- _Problem A_: Using the passage below on italics, explain why the word chocolaterie on the sign is set in italics.

- _Provided passage_:
-- Opening Marker --
How Do You Use Italics?

A sign reading Chocolaterie presented in neon in italics
The letters in this sign are in italics. It's customary to italicize foreign words (such as the French word chocolaterie) when they appear in an English text.

 ROBERT WEBER/Getty Images

Italics is a style of typeface in which letters slant to the right: This sentence is printed in italics. Verb: italicize. In handwriting, the equivalent of italics is underlining.

As shown below, italics are most commonly used for the titles of works that stand by themselves, such as the names of books, films, and video games. Another customary use of italics is to give emphasis to key words and phrases in a sentence.

Although it's important to use italics appropriately in formal, academic writing, italic type is not always available in less formal communications, such as in emails and text messages


From the Latin, "Italy"

Guidelines for Using Italics

As a general rule, italicize the titles of complete works:

  • Albums and CDs: 1989 by Taylor Swift
  • Books: To Kill a Mockingbird by Harper Lee
  • Magazines and journals (print and online): Sports Illustrated, Slate, and Journal of Linguistics
  • Newspapers: The New York Times
  • Movies: The Martian
  • Plays: A Raisin in the Sun by Lorraine Hansberry
  • Software programs: Microsoft PowerPoint 
  • Television programs: Doctor Who
  • Video games: Grand Theft Auto V
  • Works of art: Nighthawks by Edward Hopper

The titles of comparatively short works—songs, poems, short stories, essays, and episodes of TV programs—should be enclosed in quotation marks.

As a general rule, italicize the names of aircraft, ships, and trains; foreign words used in an English sentence; and words and letters discussed as words and letters:

  • "These are the voyages of the starship Enterprise."
  • From 1925 to 1953, a passenger train named the Orange Blossom Special brought vacationers to sunny Florida from New York.
  • "There is no danger that Titanic will sink. The boat is unsinkable and nothing but inconvenience will be suffered by the passengers."
  • "Come kiss me, and say goodbye like a man. No, not good-bye, au revoir."
  • "Every word she writes is a lie, including and and the."

As a general rule, use italics to emphasize words and phrases—but don't overwork this device:

"Then I started reading this timetable I had in my pocket. Just to stop lying. Once I get started, I can go on for hours if I feel like it. No kidding. Hours."
-- Closing Marker --
- _Stored items from a collection_:
-- Opening Marker --
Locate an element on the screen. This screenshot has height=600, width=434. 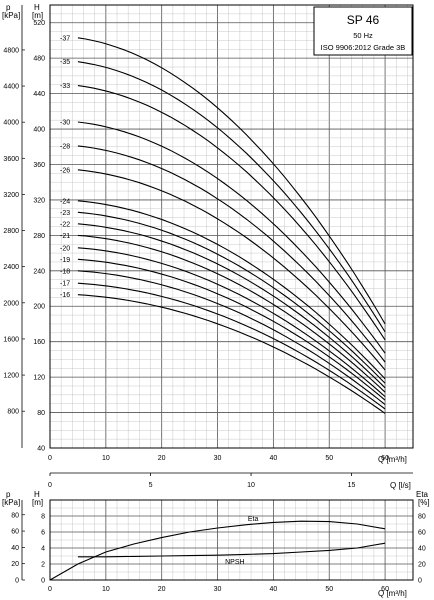
bottom-pressure-tick-label: 40 is located at coordinates (15, 548).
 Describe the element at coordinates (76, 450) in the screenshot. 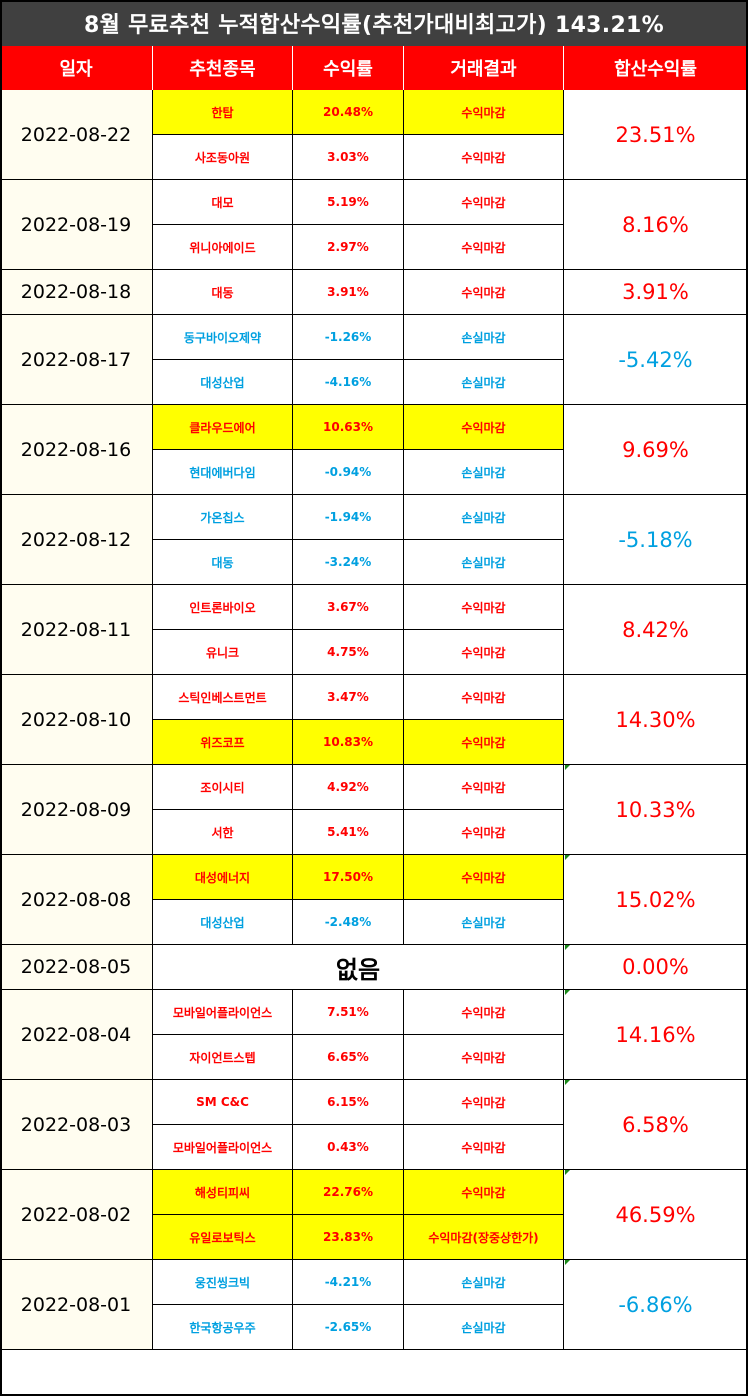

I see `date-cell: 2022-08-16` at that location.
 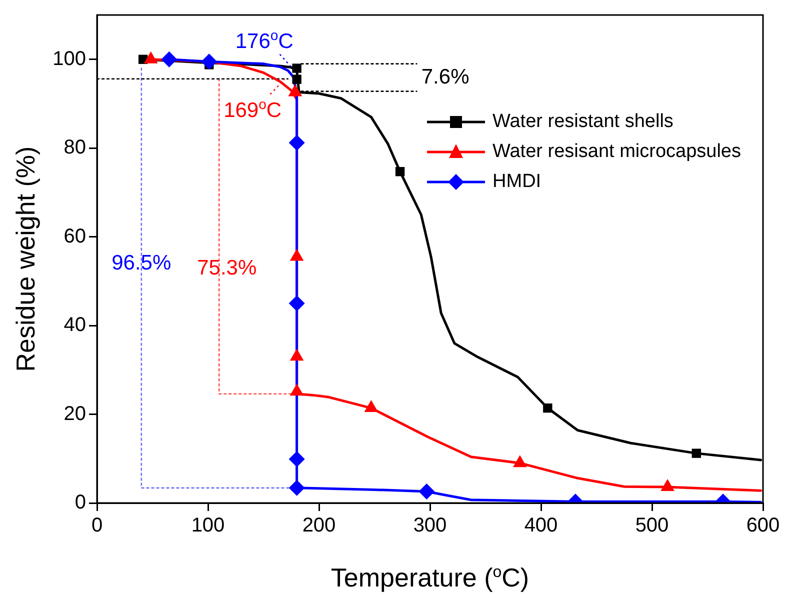 I want to click on annotation: 7.6%, so click(x=446, y=76).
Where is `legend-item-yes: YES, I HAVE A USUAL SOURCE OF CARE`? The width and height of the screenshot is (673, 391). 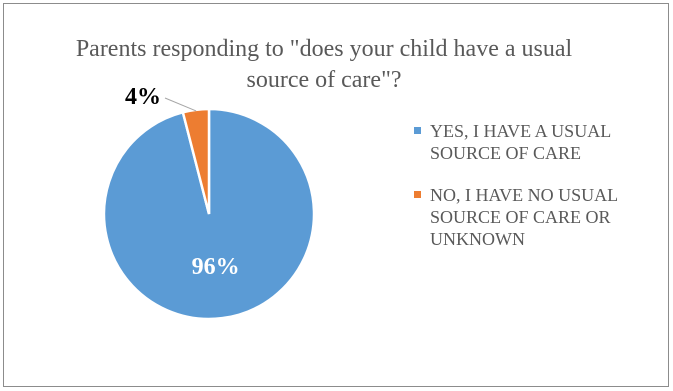 legend-item-yes: YES, I HAVE A USUAL SOURCE OF CARE is located at coordinates (539, 142).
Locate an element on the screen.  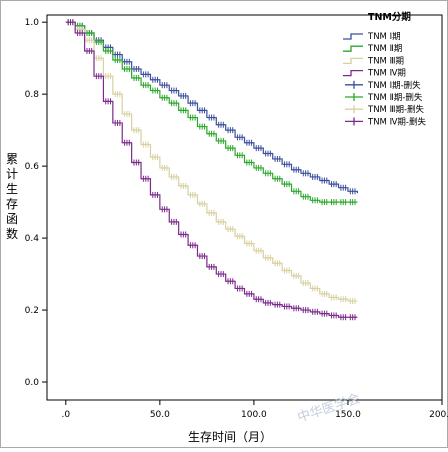
legend-label: TNM Ⅳ期-删失 is located at coordinates (396, 122).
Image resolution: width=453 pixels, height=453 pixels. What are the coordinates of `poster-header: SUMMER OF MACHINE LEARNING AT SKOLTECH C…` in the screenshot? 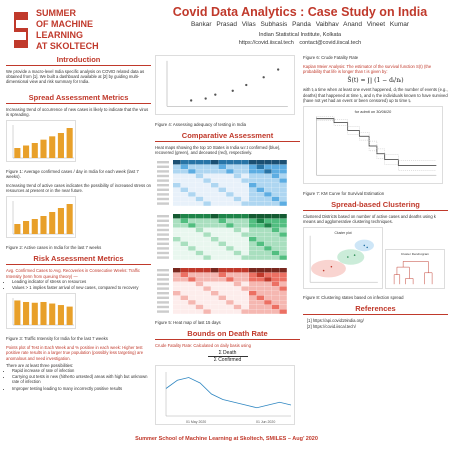 It's located at (226, 30).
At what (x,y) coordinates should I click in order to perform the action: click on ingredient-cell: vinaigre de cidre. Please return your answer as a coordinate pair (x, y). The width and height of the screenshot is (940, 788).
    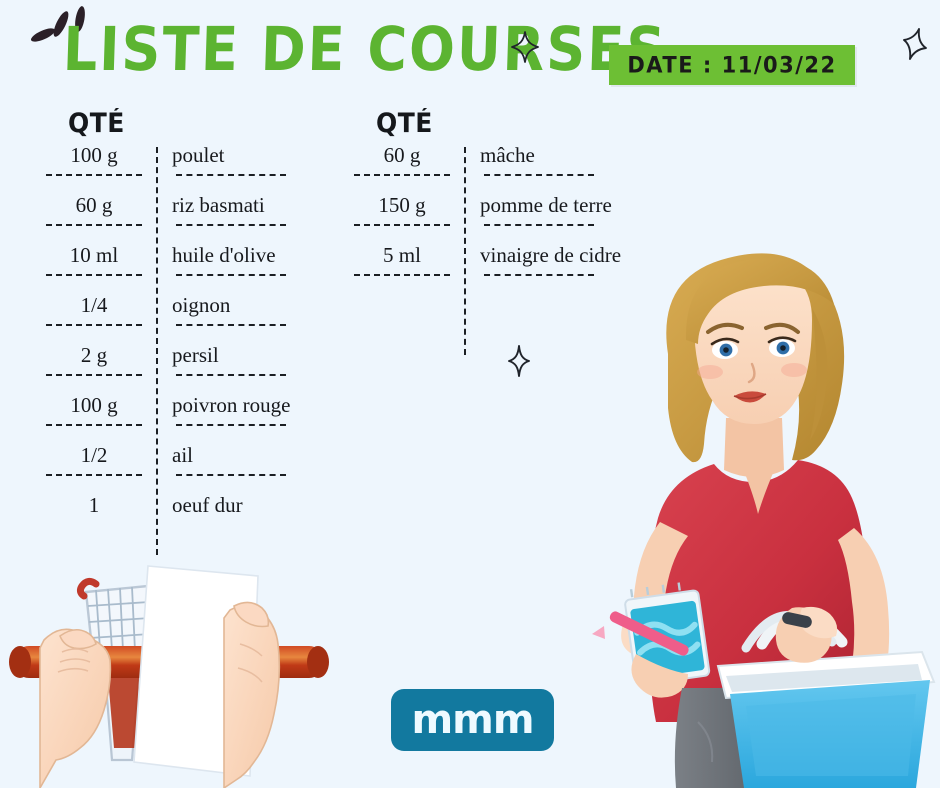
    Looking at the image, I should click on (570, 260).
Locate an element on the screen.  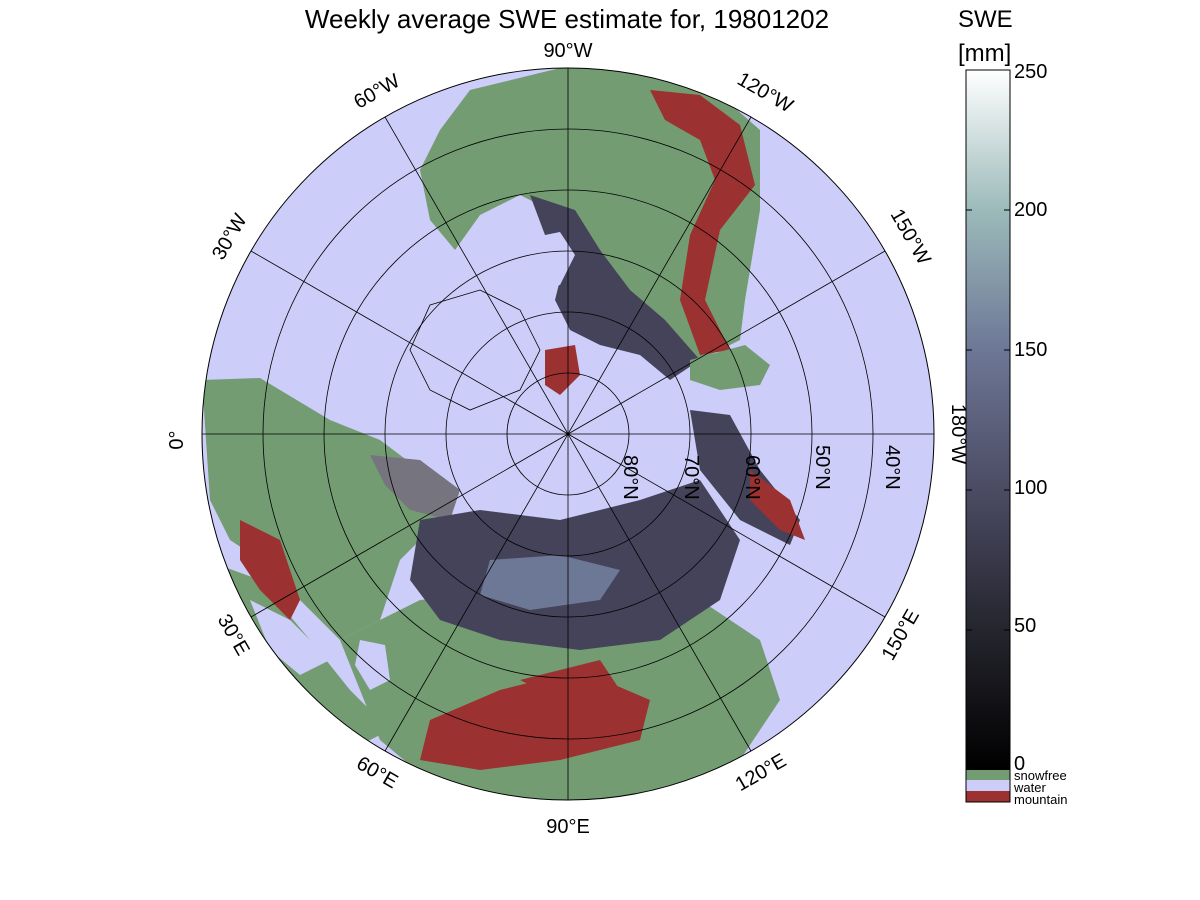
lat-label-70n: 70°N is located at coordinates (691, 478).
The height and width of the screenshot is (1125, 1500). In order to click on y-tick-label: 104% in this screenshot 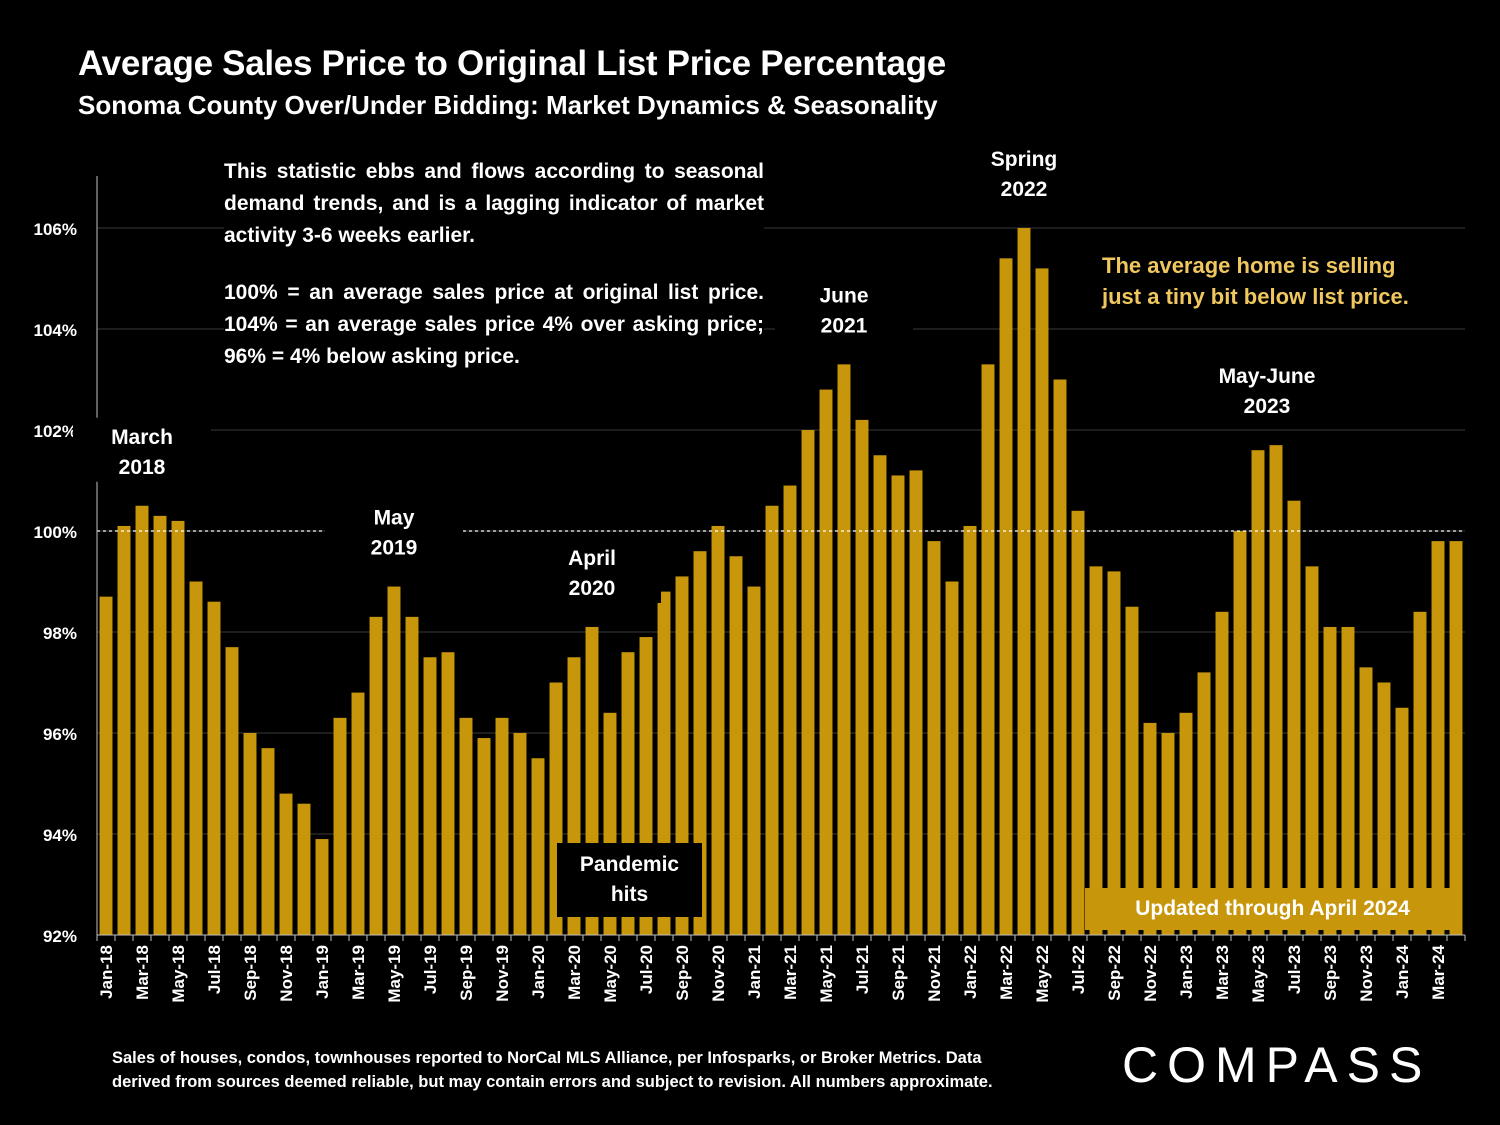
-- Closing Marker --
- _Problem B_: Please select every line of the records above that contains the string "cell" and copy each one in full. Case counts.

- _Task solution A_: Chocolaterie is a French word appearing in an English text. It is customary to italicize foreign words used that way.

- _Task solution B_:
I see `date-cell: 2022-08-16` at that location.
At what (x,y) coordinates should I click in order to perform the action: click on ingredient-cell: vinaigre de cidre. Please return your answer as a coordinate pair (x, y). The width and height of the screenshot is (940, 788).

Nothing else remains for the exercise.